▸ **WHAT NEEDS TO BE DONE**:
Print all of the data exactly, with no line missing.

▸ **GIVEN DATA**:
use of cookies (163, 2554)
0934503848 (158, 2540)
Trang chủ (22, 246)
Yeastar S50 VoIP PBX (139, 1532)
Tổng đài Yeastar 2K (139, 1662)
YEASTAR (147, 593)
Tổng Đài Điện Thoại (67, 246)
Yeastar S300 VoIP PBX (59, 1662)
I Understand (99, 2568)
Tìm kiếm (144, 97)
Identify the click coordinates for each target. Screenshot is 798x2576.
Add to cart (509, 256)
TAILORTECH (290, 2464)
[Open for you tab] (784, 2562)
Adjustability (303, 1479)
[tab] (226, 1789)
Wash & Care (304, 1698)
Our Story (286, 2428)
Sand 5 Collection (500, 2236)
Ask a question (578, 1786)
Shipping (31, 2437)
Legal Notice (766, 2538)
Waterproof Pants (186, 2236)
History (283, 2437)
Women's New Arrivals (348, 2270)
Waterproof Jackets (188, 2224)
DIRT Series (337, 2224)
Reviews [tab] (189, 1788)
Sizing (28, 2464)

▸ **RESPONSE AREA**:
use of cookies (163, 2554)
0934503848 (158, 2540)
Trang chủ (22, 246)
Yeastar S50 VoIP PBX (139, 1532)
Tổng đài Yeastar 2K (139, 1662)
YEASTAR (147, 593)
Tổng Đài Điện Thoại (67, 246)
Yeastar S300 VoIP PBX (59, 1662)
I Understand (99, 2568)
Tìm kiếm (144, 97)
Identify the click coordinates for each target. Screenshot is 798x2576.
Add to cart (509, 256)
TAILORTECH (290, 2464)
[Open for you tab] (784, 2562)
Adjustability (303, 1479)
[tab] (226, 1789)
Wash & Care (304, 1698)
Our Story (286, 2428)
Sand 5 Collection (500, 2236)
Ask a question (578, 1786)
Shipping (31, 2437)
Legal Notice (766, 2538)
Waterproof Pants (186, 2236)
History (283, 2437)
Women's New Arrivals (348, 2270)
Waterproof Jackets (188, 2224)
DIRT Series (337, 2224)
Reviews [tab] (189, 1788)
Sizing (28, 2464)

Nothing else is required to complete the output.